Canada Talks Of Extending Afghan Role, With A Catch

Team Infidel

Forum Spin Doctor
New York Times
February 9, 2008
Pg. 6
By Ian Austen
OTTAWA — The Conservative government introduced a motion in Parliament on Friday to extend Canada’s combat mission in Afghanistan, contingent on other NATO countries’ sending 1,000 more troops to southern Afghanistan.
Canada’s 2,500 troops are the main NATO combat force in Afghanistan’s increasingly volatile south and have suffered heavy casualties: 78 soldiers and a diplomat have been killed there, mainly in Kandahar Province. The casualties have created resentment here that other nations have avoided combat missions.
But the motion’s prospects were far from certain. It will come to a vote next month.
The Conservatives, led by Prime Minister Stephen Harper, do not control a majority in Parliament, and the leaders of the other three major parties oppose continuing the combat mission.
In a bid to press those parties, the Conservatives said Friday that if their motion were defeated, the government would be dissolved and a national election called. That threat led Liberals to charge that the government was trying to engineer its own defeat in a bid for early elections, a charge the Conservatives denied.
The demand for a greater military role by other nations mirrors a recommendation made last month by a government panel that examined the future of the mission once its authorization lapses in February 2009.

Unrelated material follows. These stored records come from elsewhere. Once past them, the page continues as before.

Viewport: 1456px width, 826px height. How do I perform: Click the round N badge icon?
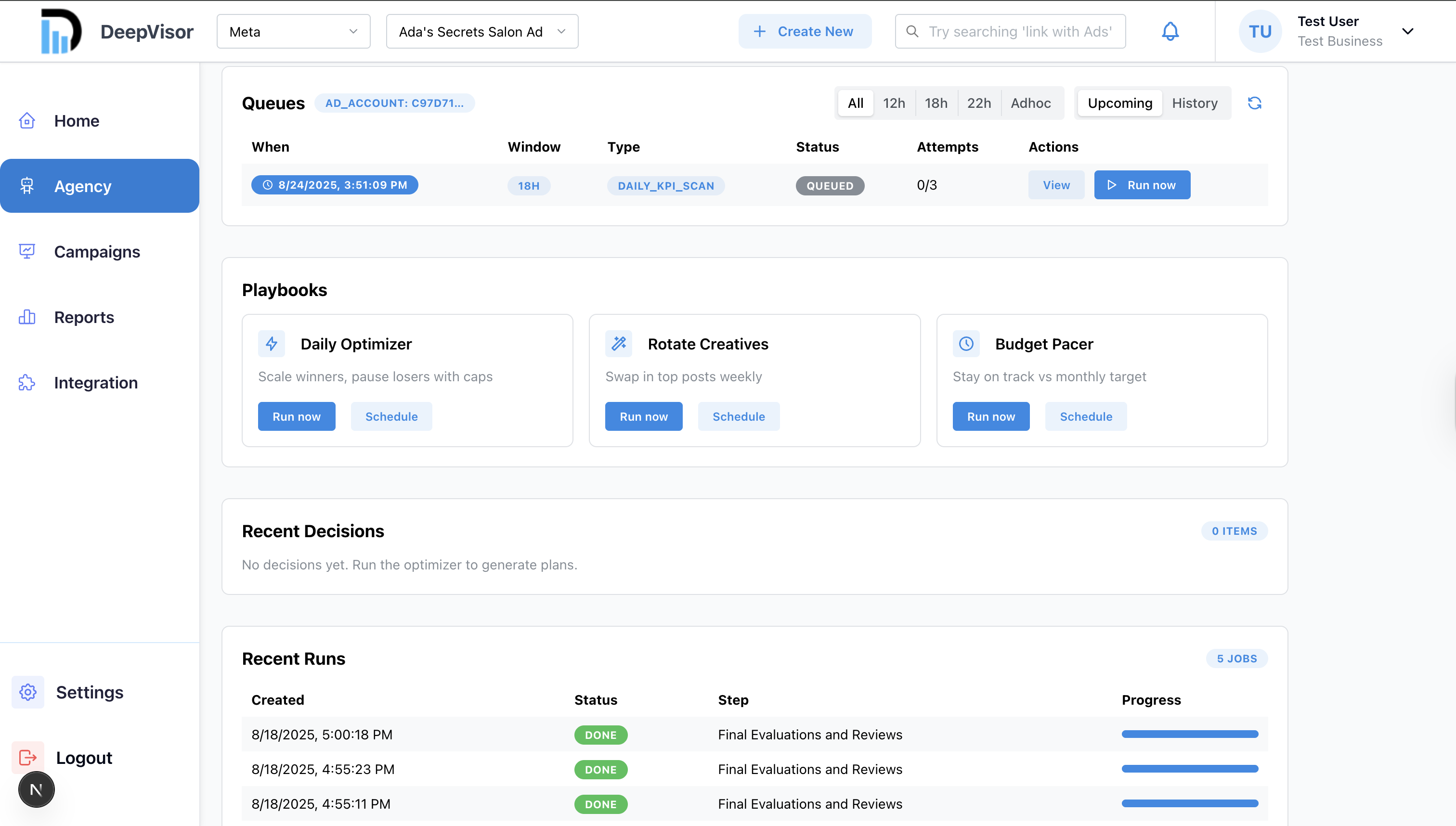click(36, 789)
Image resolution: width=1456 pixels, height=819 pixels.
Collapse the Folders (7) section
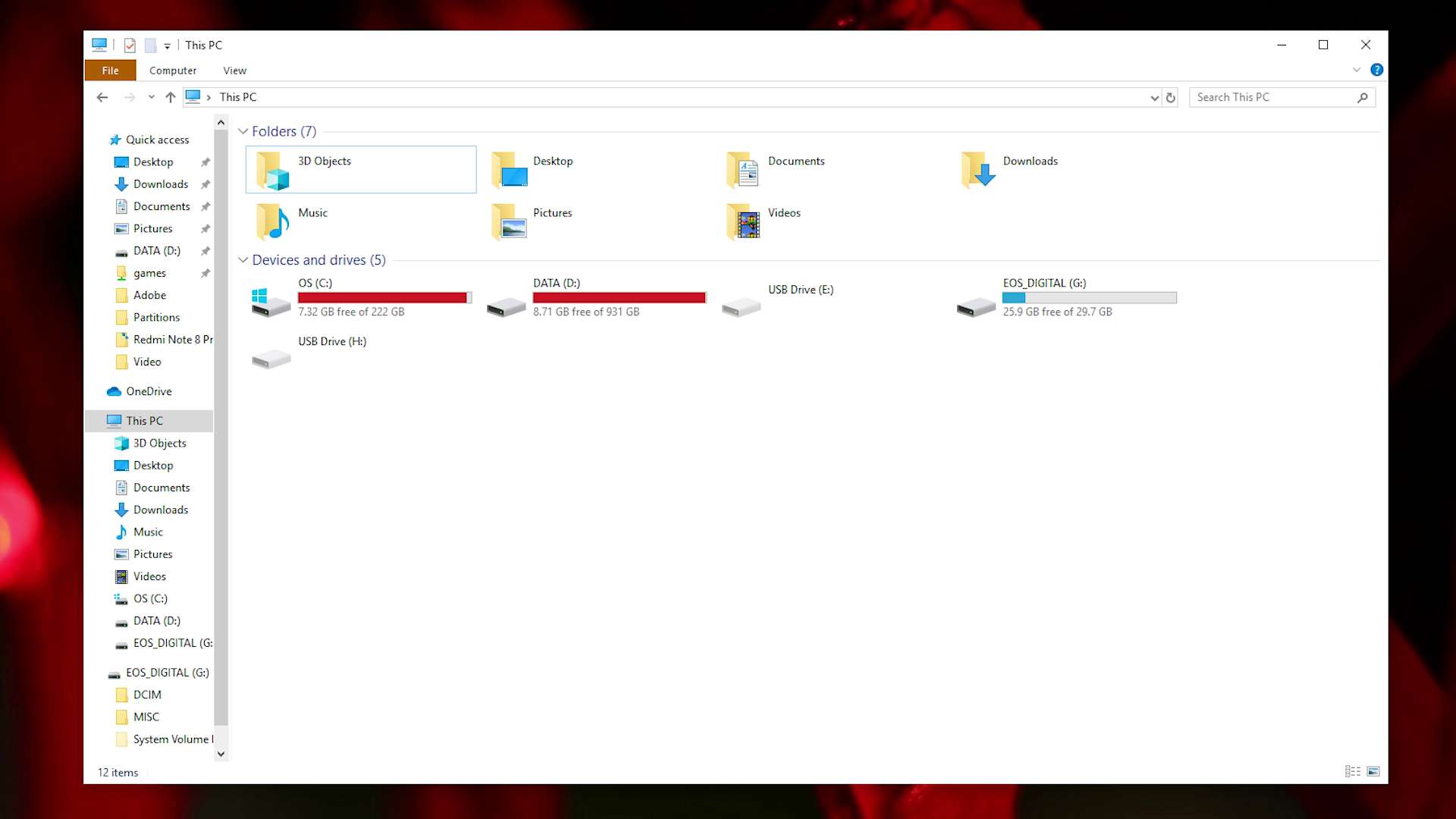(x=243, y=131)
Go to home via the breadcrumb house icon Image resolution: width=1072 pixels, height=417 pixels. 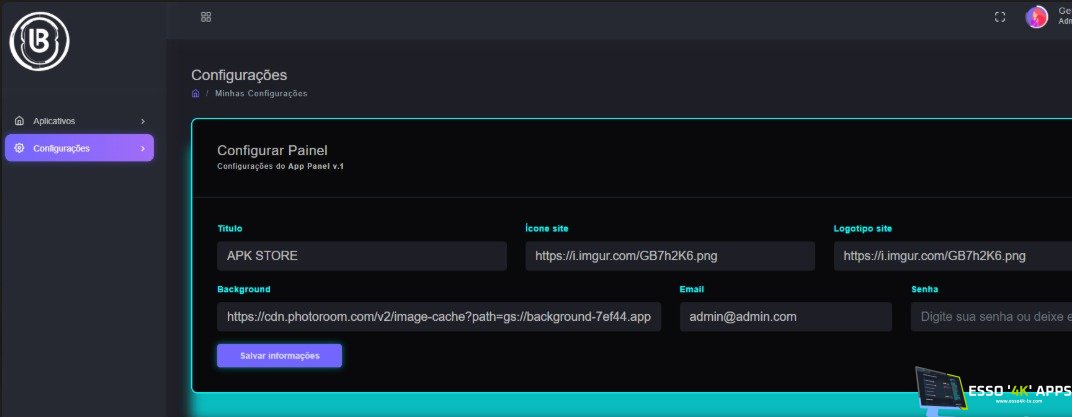click(196, 94)
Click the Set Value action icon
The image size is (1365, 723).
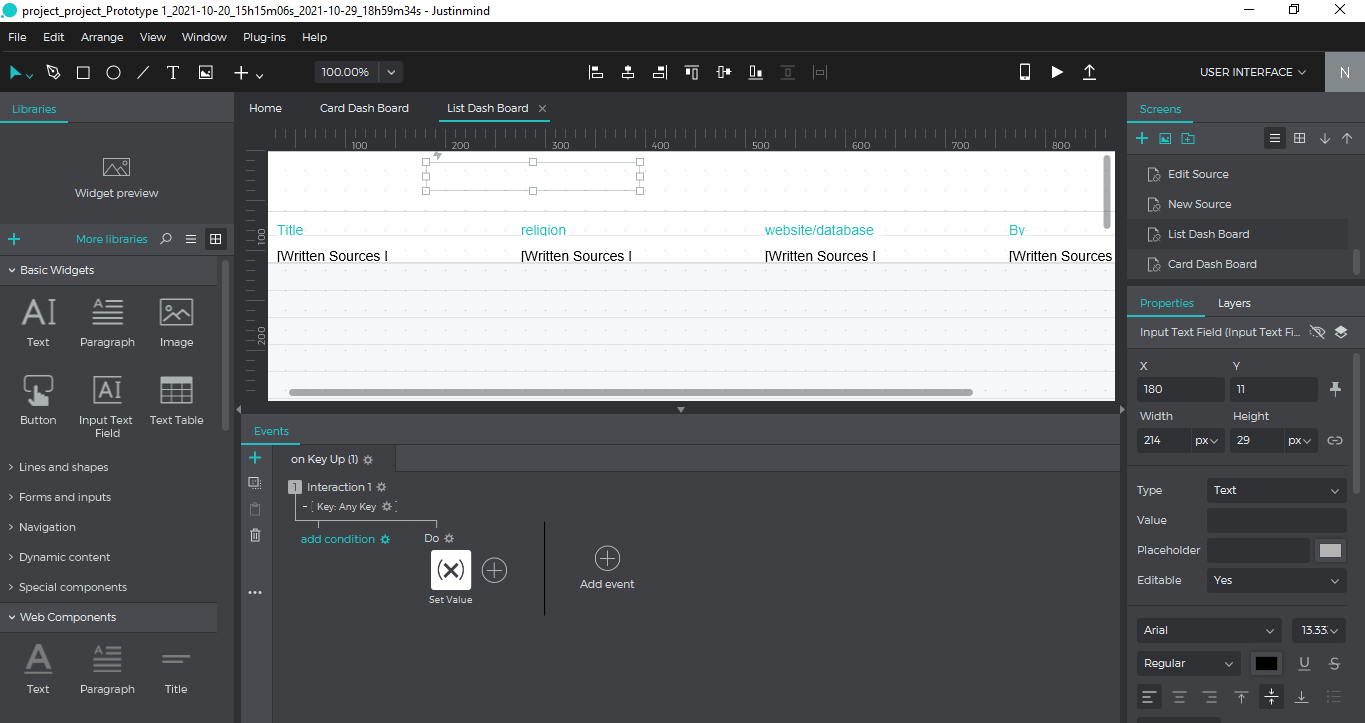(x=450, y=570)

The other parties are divided about Afghanistan. The Liberals, the largest opposition party, would keep Canada’s 2,500 troops in Afghanistan but restrict them to training and to aid and reconstruction.

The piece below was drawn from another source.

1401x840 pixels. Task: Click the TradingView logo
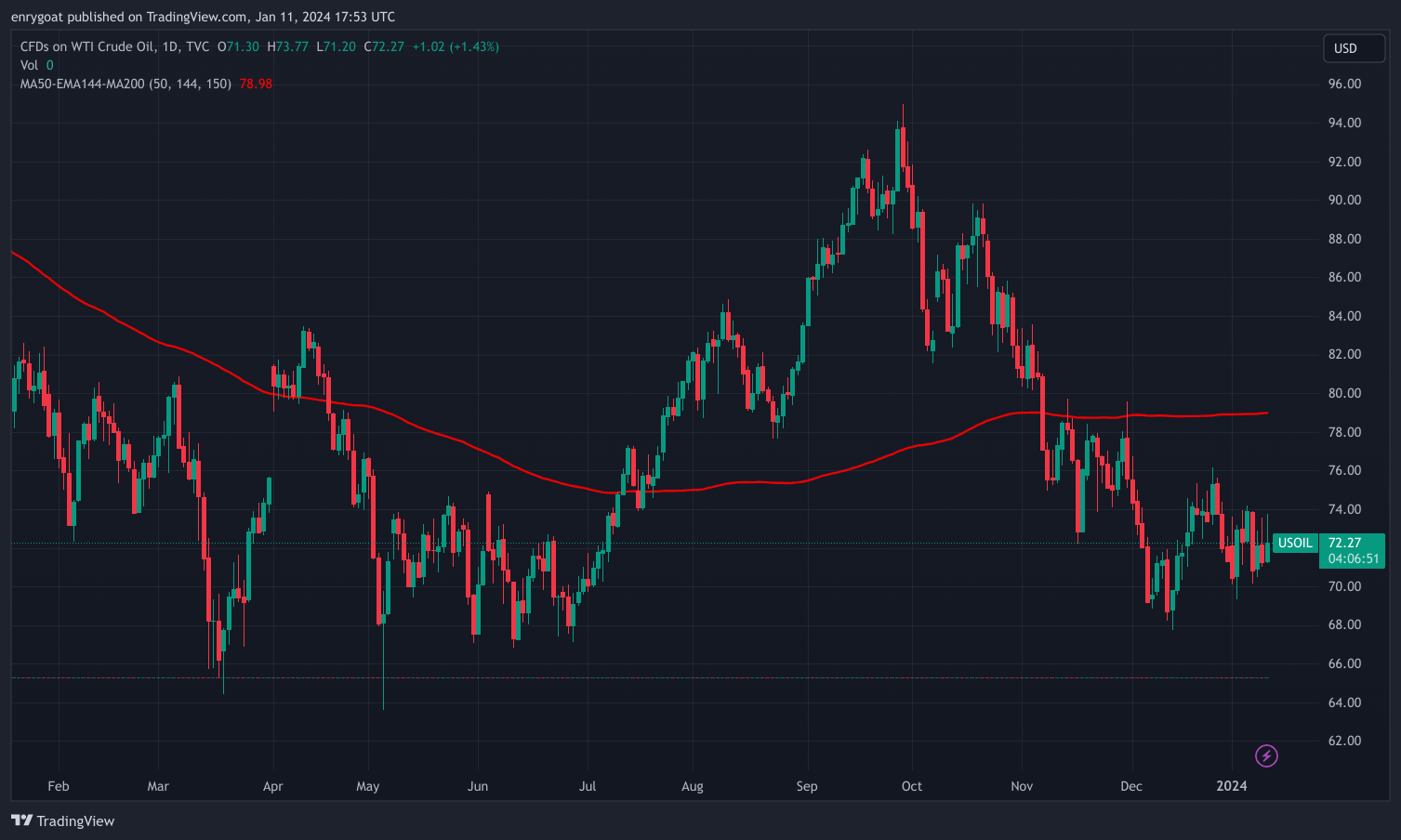click(x=62, y=820)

The New Democratic Party, the smallest group, favors an immediate withdrawal, while Bloc Québécois wants them returned when the mission ends next year.

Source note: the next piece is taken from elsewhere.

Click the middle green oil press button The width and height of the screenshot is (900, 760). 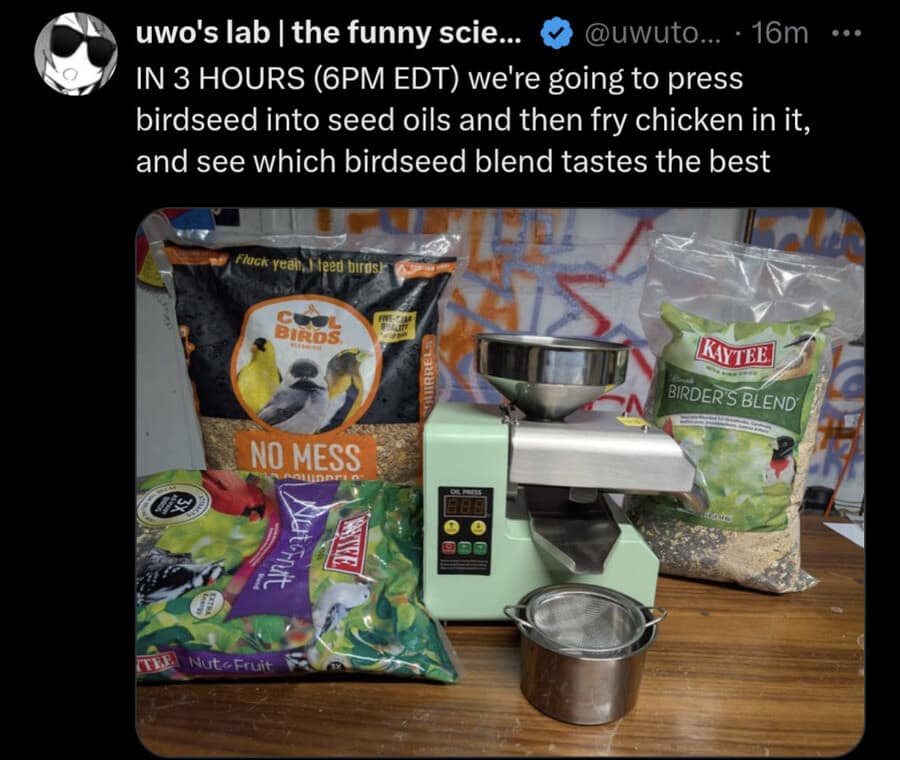[464, 548]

Stéphane Dion, the Liberal leader, said in an interview that Canada accepted its combat mission with the understanding that it was of limited duration and that other NATO countries would rotate through the region.
“There’s no way a country like Canada can carry the most dangerous combat mission for decades,” he said. “We have not been frank enough with our allies.”
No NATO member has offered to send a large force to the south. The United States, which has 26,000 troops in Afghanistan, has said it will temporarily redeploy 3,200 from Iraq, 2,200 of which are headed to southern Afghanistan. But the Pentagon said those troops should not be viewed as long-term reinforcements for Canada.
While the motion states that Parliament will support the combat mission until the end of 2011, it does not specify that the mission must end then.
Peter Van Loan, the leader of the Conservatives in the House of Commons, said that “the objective is to be able to leave in 2011,” but added that Parliament must judge the mission’s progress toward turning power over to the Afghans before withdrawing at that time. Mr. Dion, the Liberal leader, said that made the commitment open-ended.
Canadian officials traveled to Paris on Friday to discuss a possible French deployment.
Secretary of State Condoleezza Rice, in Afghanistan on Thursday, asked European countries to increase their commitments there.
Mr. Harper’s government is now in its second year, a relatively long life span for a government without a voting majority. Historically, Canadian prime ministers have been free to call elections at any time. Mr. Harper, however, eliminated that option when he set October 2009 as the date for the next one.
Liberals speculated that Mr. Harper would prefer an election while Canada’s economy remained robust. Many economists predict that the slowdown afflicting the United States could move north this year.
In the House of Commons on Friday, the deputy Liberal leader, Michael Ignatieff, suggested that by tying the government’s fate to the Afghan motion, Mr. Harper was contriving his own downfall to bring an election this spring.
Mr. Van Loan rejected that argument. “The government does not believe the mission in Afghanistan should be a partisan political issue,” he told reporters. “Too much is at stake.”